YOUR OBJECTIVE:
In the excerpt on aircraft spins, what did reports say made the 747 that crashed after takeoff in Afghanistan uncontrollable?

SOURCE EXCERPT:
::::::

The chief test pilot of the Mig-25 was killed in a spin while turning onto final.  Fuel gauges were registering nearly 0 fuel while his aircraft in reality was fully fueled.  Turned with airspeed far too low.

Are jets more prone or less prone to spins than prop aircraft?  In the video of the catastrophic 747 flight out of Afghanistan, it can be seen beginning to spin.

Jets aren't more or less prone to spin, however swept wing aircraft and aircraft with airfoils designed for high speeds (transonic or supersonic) can have stall and spin characteristics that are very different from slower straight-wing aircraft.  Specifically, planes with swept wings may under some conditions enter a deep stall condition where much of the wing is stalled yet the plane "feels" like it is still flying.  Control effectiveness may be lost in varying degrees, and pitch authority may be lost to the point where the pilot can't force the nose down to decrease angle of attack to break the stall.  At that point any yaw or disruption in relative wind could snap the plane into a spin with little or no warning.  Also, spin characteristics may be dramatically different in high performance fighter aircraft because of how the center of gravity and center of pressure may swap relative positions when a certain angle of attack is exceeded.  This may make a plane statically and dynamically "stable" in the stalled or spinning condition, and there may not be enough control authority to get the plane out of the stall or spin.

Still, an airliner or even a large military transport is typically designed with more stability margin than that, even if the airfoil and aerodynamics are optimized for cruise efficiency or load carrying ability.  In the case of the 747 that crashed after takeoff in Afghanistan, the reports indicated there was a massive rearward shift of very heavy cargo which made the plane completely uncontrollable.   Build a flyable paper airplane and then attach about 20 paperclips to the tail, and see how well it flies... That's pretty much what happened to that 747.

The F-15E was initially more prone to spinning than the F-15A/B/C/D due to increased stabilator effectiveness at higher angles of attack and the LANTIRN pods being mounted ahead of the center of gravity.  The flight controls had to be modified to make it harder to get it to spin.  As a result the F-15E could be very aggressively maneuvered in conditions that would make an F-15C go out of control, because of the revised flight control laws.  A well-flown F-15C could pull off maneuvers impossible in an F-15E, but an F-15E could be flown on the edge at will, with almost no risk of spinning.  But once an F-15E entered a spin (it was still possible to get into one), it took just as long to get out of it as it did for an F-15C.  The fact that it was a jet fighter with conventional delta wing configuration didn't make it inherently more or less prone to spinning, and in fact it was a very forgiving plane to fly as long as you knew what it could and could not do and didn't force it into an out of control situation.

::::::

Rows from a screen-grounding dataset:
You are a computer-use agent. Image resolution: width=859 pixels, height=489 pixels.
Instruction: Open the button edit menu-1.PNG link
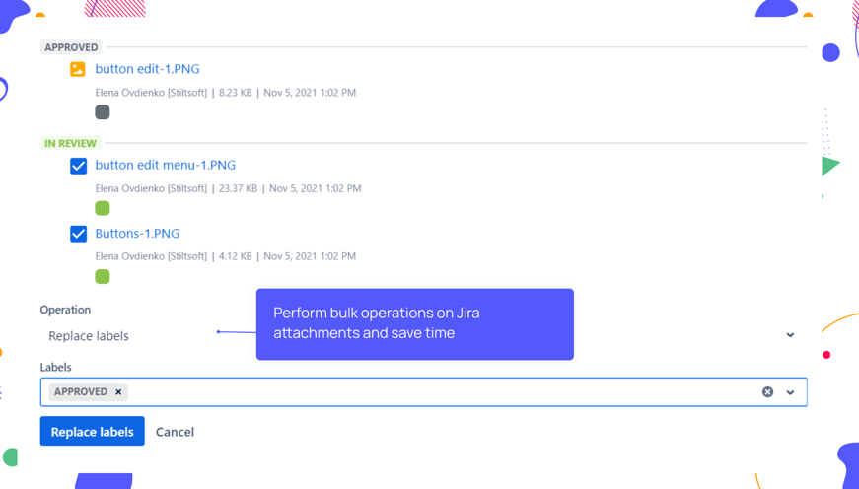point(165,165)
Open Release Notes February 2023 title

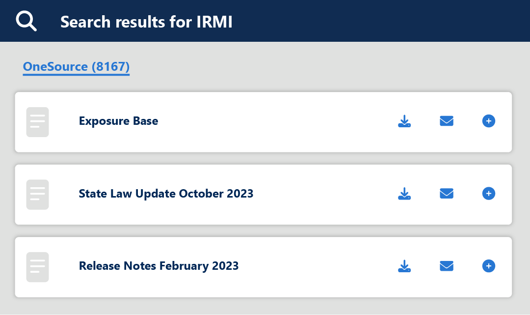click(159, 266)

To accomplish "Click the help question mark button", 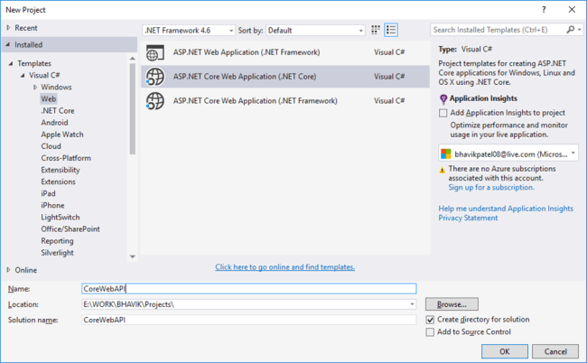I will [x=543, y=8].
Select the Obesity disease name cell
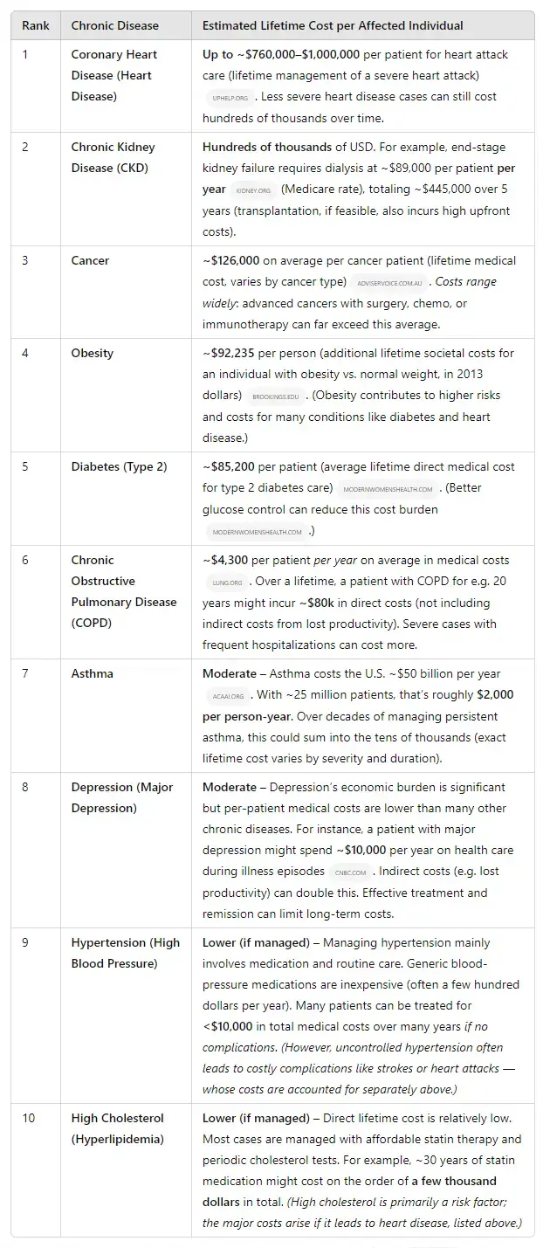 coord(93,353)
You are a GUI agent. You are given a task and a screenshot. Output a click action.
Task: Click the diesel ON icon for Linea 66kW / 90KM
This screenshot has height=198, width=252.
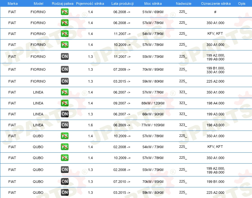[x=64, y=114]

::::::

WORKED SOLUTION:
A massive rearward shift of very heavy cargo.